Another casualty, says Herring, is public confidence in large banks. The industry has been trying to stave off heavier regulation following the financial crisis, and public distrust could make that harder. In addition to the LIBOR scandal, the public has been bombarded with news about the multi-billion dollar trading losses at JPMorgan Chase, as well as allegations that the bank's financial advisors improperly steered investors to house-brand mutual funds that performed worse than competitors' offerings. To bank critics, the LIBOR case is just more evidence the banks cannot be trusted and need tighter oversight and restriction.
LIBOR could even become a factor in the U.S. presidential campaign, as Republican Mitt Romney wants to repeal the Dodd-Frank reform laws passed, with President Obama's backing, after the crisis.
In fact, there is little to nothing in Dodd-Frank that applies to the LIBOR case, says Schwarz, noting that she expects the LIBOR scandal to strengthen the hand of those seeking tougher regulations. "It seems to be having a stronger effect along those lines in the U.K. than in the U.S.," she says. "Since LIBOR is produced in London, it is U.K. regulation that matters the most. For now, U.K. regulators have no direct supervisory authority over LIBOR, but I expect that will change."
Regulating financial markets is often a tightrope walk, adds Goldstein. "When bankers don't face constraints or regulation, then they do whatever serves their interests. If you want them not to do [something] and not to put the system at risk, then you need to put in more regulations and constraints.... But you don't want to go to the other extreme, where government controls everything."
Choosing Another Benchmark
Going forward, a key question is whether LIBOR should be replaced with another benchmark less susceptible to manipulation. But LIBOR is so embedded in the world's financial system it would be impossible to eliminate its use overnight. In addition, says Herring, LIBOR is unique in providing a very wide variety of terms, from overnight to one year.
Herring notes that rate setters could ask banks what rates they would be willing to lend at, rather than what they think they could borrow at. "This may reduce the incentives for understating rates." Another alternative, he adds, would be to use actual transaction rates, such as those on the Overnight Index Swap Rate, the US Treasury bill rate, or something else. These would be harder to manipulate, but currently do not come in as wide a variety as do LIBOR rates.
"Given this [scandal], I think we should be rethinking how all these debt instruments are priced," says Zandi. "Why not price off something like the Federal Funds rate, or the interest rate on reserves, or something we know for sure is accurate?"

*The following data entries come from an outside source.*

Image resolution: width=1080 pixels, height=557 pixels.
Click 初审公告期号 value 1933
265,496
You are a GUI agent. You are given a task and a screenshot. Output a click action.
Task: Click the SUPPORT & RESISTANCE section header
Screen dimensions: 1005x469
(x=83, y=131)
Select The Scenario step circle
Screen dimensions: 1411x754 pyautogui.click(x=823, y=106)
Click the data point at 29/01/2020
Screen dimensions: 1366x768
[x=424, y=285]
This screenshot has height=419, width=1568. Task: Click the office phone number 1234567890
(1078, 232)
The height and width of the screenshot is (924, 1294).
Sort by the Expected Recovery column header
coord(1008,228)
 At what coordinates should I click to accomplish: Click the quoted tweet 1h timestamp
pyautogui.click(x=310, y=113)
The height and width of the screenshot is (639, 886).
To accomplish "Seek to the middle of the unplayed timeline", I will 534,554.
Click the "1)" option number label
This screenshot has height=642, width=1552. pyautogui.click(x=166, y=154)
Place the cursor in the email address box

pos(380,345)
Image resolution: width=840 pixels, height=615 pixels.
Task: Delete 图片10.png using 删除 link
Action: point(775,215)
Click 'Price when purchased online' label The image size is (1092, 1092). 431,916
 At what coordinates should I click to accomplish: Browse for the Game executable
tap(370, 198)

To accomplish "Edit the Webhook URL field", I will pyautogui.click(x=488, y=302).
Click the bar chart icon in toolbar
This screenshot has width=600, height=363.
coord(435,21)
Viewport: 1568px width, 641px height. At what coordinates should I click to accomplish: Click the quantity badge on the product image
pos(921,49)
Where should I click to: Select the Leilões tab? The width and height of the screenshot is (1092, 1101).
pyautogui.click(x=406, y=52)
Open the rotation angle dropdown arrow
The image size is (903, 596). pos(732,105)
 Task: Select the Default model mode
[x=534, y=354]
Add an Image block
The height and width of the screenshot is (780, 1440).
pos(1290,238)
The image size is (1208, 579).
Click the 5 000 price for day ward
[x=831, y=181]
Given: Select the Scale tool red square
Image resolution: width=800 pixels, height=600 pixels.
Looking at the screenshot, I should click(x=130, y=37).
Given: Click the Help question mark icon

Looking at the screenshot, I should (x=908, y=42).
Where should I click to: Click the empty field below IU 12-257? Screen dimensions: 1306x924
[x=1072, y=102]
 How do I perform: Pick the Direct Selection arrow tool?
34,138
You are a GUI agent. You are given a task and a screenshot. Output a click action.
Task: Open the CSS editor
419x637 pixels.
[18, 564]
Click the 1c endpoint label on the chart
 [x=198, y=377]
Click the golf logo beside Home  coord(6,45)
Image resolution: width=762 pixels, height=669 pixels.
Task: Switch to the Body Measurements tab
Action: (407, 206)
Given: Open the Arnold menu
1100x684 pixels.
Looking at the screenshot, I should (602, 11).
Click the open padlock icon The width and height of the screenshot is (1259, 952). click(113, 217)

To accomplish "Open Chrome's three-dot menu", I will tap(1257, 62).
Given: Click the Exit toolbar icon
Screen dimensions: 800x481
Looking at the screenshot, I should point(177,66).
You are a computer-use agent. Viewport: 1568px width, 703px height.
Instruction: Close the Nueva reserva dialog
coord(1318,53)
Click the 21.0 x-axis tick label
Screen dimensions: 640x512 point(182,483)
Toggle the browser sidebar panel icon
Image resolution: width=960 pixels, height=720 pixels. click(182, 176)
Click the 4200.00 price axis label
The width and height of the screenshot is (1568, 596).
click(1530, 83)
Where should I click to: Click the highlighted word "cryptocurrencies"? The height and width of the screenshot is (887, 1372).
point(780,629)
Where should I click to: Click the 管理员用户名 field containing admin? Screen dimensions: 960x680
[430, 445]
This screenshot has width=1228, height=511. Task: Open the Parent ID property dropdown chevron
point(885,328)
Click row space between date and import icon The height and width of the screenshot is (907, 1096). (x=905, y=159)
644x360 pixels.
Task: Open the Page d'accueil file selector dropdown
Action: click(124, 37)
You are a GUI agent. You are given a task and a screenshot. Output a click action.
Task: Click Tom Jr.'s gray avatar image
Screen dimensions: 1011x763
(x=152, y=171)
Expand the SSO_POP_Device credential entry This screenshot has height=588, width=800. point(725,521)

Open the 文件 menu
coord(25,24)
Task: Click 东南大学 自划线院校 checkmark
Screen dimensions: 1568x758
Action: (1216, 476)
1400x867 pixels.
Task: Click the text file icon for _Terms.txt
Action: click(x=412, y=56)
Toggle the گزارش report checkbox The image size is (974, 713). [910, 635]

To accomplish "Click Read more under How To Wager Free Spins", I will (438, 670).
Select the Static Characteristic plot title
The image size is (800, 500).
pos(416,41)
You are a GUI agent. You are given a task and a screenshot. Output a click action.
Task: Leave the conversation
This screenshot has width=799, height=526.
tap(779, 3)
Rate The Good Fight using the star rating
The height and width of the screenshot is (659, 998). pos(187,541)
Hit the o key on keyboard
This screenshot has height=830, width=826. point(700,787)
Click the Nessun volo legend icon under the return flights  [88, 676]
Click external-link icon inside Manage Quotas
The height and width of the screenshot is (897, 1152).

Schwarz, who once worked on the Federal Reserve's money market desk, believes there are options if players conclude LIBOR is too tainted to redeem. "The obvious thing is to use a rate that is based on actual transactions," she says. "That's already done for the effective Federal Funds rate published by the Federal Reserve Bank of New York. It's even done for eurodollar transactions based in New York, called NYFR. I can't see any reason why this could not be set up fairly quickly."